But on the violent death of king William, as before related, after the solemnization of the royal funeral, he was elected king; though some trifling dissensions had first arisen among the nobility which were allayed chiefly through the exertions of Henry earl of Warwick, a man of unblemished integrity, with whom he had long been in the strictest intimacy. He immediately promulgated an edict throughout England, annulling the illegal ordinances464 of his brother, and of Ranulph; he remitted taxes; released prisoners; drove the flagitious from court; restored the nightly use of lights within the palace, which had been omitted in his brother’s time;465 and renewed the operation of the ancient laws,466 confirming them with his own oath, and that of the nobility, that they might not be eluded. A joyful day then seemed to dawn on the people, when the light of fair promise shone forth after such repeated clouds of distress. And that nothing might be wanting to the aggregate of happiness, Ranulf, the dregs of iniquity, was cast into the gloom of a prison, and speedy messengers were despatched to recall Anselm. Wherefore, all vying in joyous acclamation, Henry was crowned king at London, on the nones of August, four days after his brother’s death. These acts were the more sedulously performed, lest the nobility should be induced to repent their choice; as a rumour prevailed, that Robert earl of Normandy, returning from Apulia, was just on the point of arriving. Soon after, his friends, and particularly the bishops, persuading him to give up meretricious pleasures and adopt legitimate wedlock, he married, on St. Martin’s day, Matilda,467 daughter of Malcolm king of Scotland, to whom he had long been greatly attached; little regarding the marriage portion, provided he could possess her whom he so ardently desired. For though she was of noble descent, being grand-niece of king Edward, by his brother Edmund, yet she possessed but little fortune, being an orphan, destitute of either parent; of whom there will be more ample matter of relation hereafter.

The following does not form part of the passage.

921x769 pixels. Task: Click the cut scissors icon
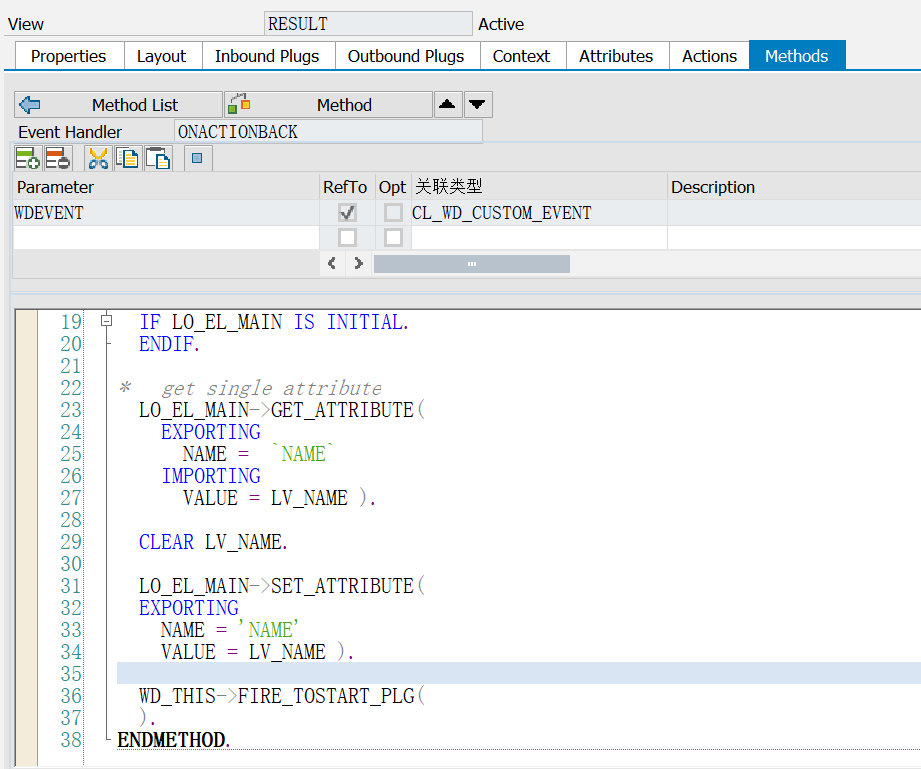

In the meantime, Robert, arriving in Normandy, recovered his earldom without any opposition; on hearing which, almost all the nobility of this country violated the fealty which they had sworn to the king: some without any cause; some feigning slight pretences, because he would not readily give them such lands as they coveted. Robert Fitz-Haymon, and Richard de Rivers, and Roger Bigod, and Robert earl of Mellent, with his brother Henry, alone declared on the side of justice. But all the others either secretly sent for Robert to make him king, or openly branded their lord with sarcasms; calling him, Godric,468 and his consort, Goddiva. Henry heard these taunts, and, with a terrific grin, deferring his anger, he repressed the contemptuous expressions cast on him by the madness of fools, by a studied silence; for he was a calm dissembler of his enmities, but, in due season, avenged them with fierceness. This tempest of the times was increased by the subtlety of Ranulf. For, concerting with his butler, he procured a rope to be sent him. The deceitful servant, who was water-bearer, carried him a very long one in a cask; by which he descended from the wall of the tower, but whether he hurt his arms, or grazed the skin off his hands, is a matter of no importance.469 Escaping thence to Normandy, he stimulated the earl, already indignant and ripe for war, to come to England without a moment’s delay.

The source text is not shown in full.